One industry that is seeing huge fallout from COVID-19 is the retail sector, which was struggling before the current crisis as technology firms like Amazon and Overstock ate into their market share. Neiman Marcus and J Crew are among several retailers that have already filed bankruptcy in 2020. JC Penney is preparing to file and could do so by next week. As brick-and-mortar retailers close store locations, commercial landlords and commercial new construction will suffer (one notable exception is multifamily). If store locations are tied to capital investment, much of that debt will likely find a new home by the end of the year.
It’s likely that large traditional investment firms like Blackstone and Starwood Capital Group are going to swipe up a lot of the debt (and not just in retail). According to Morningstar, they are sitting on billions of dollars in cash and cash equivalents.
Greystone & Co. set up a $400 million fund to buy distressed real estate debt, but, according to company CEO Stephen Rosenberg, the company is wary about buying up debt too soon due to prices going lower rapidly and little market liquidity. In March, Florida-based Directed Capital purchased $10 million in loans for $7.4 million. Some of the investors targeting distressed real estate debt began to look for the opportunities in December, attempting to get ahead of the game.
Preqin reported that private equity firms have been building up distressed debt funds and was holding $77 billion in dry powder in 2019.
There is no doubt that 2020 will be a year of huge capital shifts toward major investment firms, private equity companies, hedge fund managers, and financial institutions that have the cash to buy up distressed debt as smaller players crumble, fumble, and fall to the ground. This will likely trickle down to smaller firms, which will scoop up the deals the larger players take a pass on. Investors looking for a rich opportunity may begin shifting their portfolios to increase liquidity so they can grab the tail end of this opportunity at the end of the cycle.
Where Real Estate Debt is Struggling In 2020
Marriott International carries $12.2 billion in debt and saw a 92 percent decline in Q1 2020 earnings compared to Q1 2019. Struggling to manage liquidity, the hotel chain will continue to struggle as long as shut down orders and social distancing remain in place. The hospitality industry will likely be impacted by COVID-19 for a couple of years.
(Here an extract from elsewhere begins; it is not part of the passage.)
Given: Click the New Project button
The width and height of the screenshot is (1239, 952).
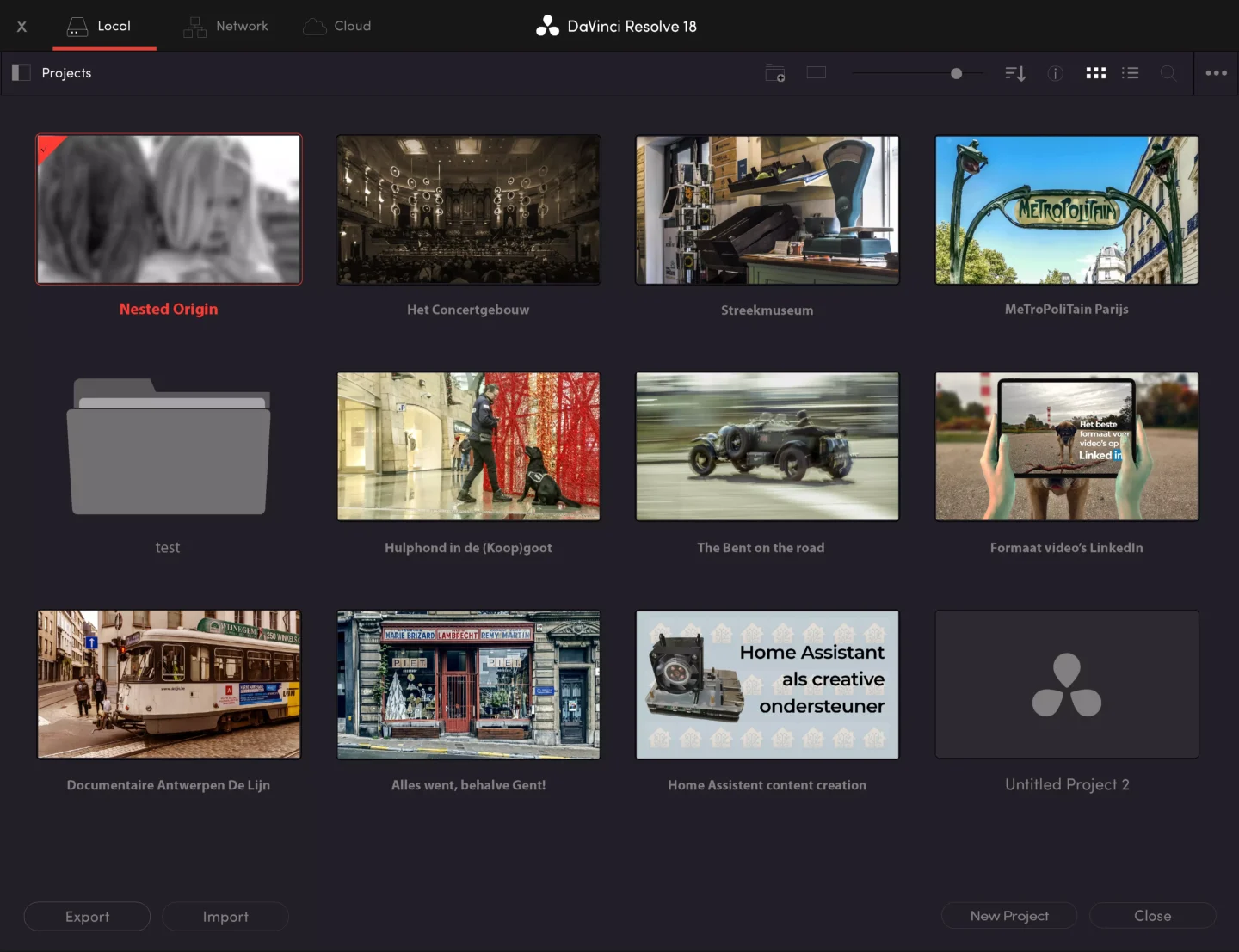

Related industries such as the airline and cruise industries, as well as entertainment, have been similarly impacted by COVID-19.
The events management industry has also been affected as people are not gathering in large crowds anymore. That includes business conferences, rock concerts, and venues people rent for family reunions, graduations, and weddings. The food beverage, restaurant, and retail sectors are also struggling. These industries tend to be heavily invested in real estate. Companies in these industries with low liquidity and high debt will have to fight to maintain financial health. Their lenders will likely sell at least a portion of the debt in order to manage their own financial health, and that translates into opportunity for debt investors.
Auto sales are down 47 percent in the last month.
What each of these industries has in common is a high dependency on real estate. By the same token, these seven industries with high unemployment due to COVID-19 all rely heavily on commercial real estate development. As companies in these industries restructure their debt load, some of that will likely end up in the hands of investors ready to seize upon the opportunity. You could be one of them.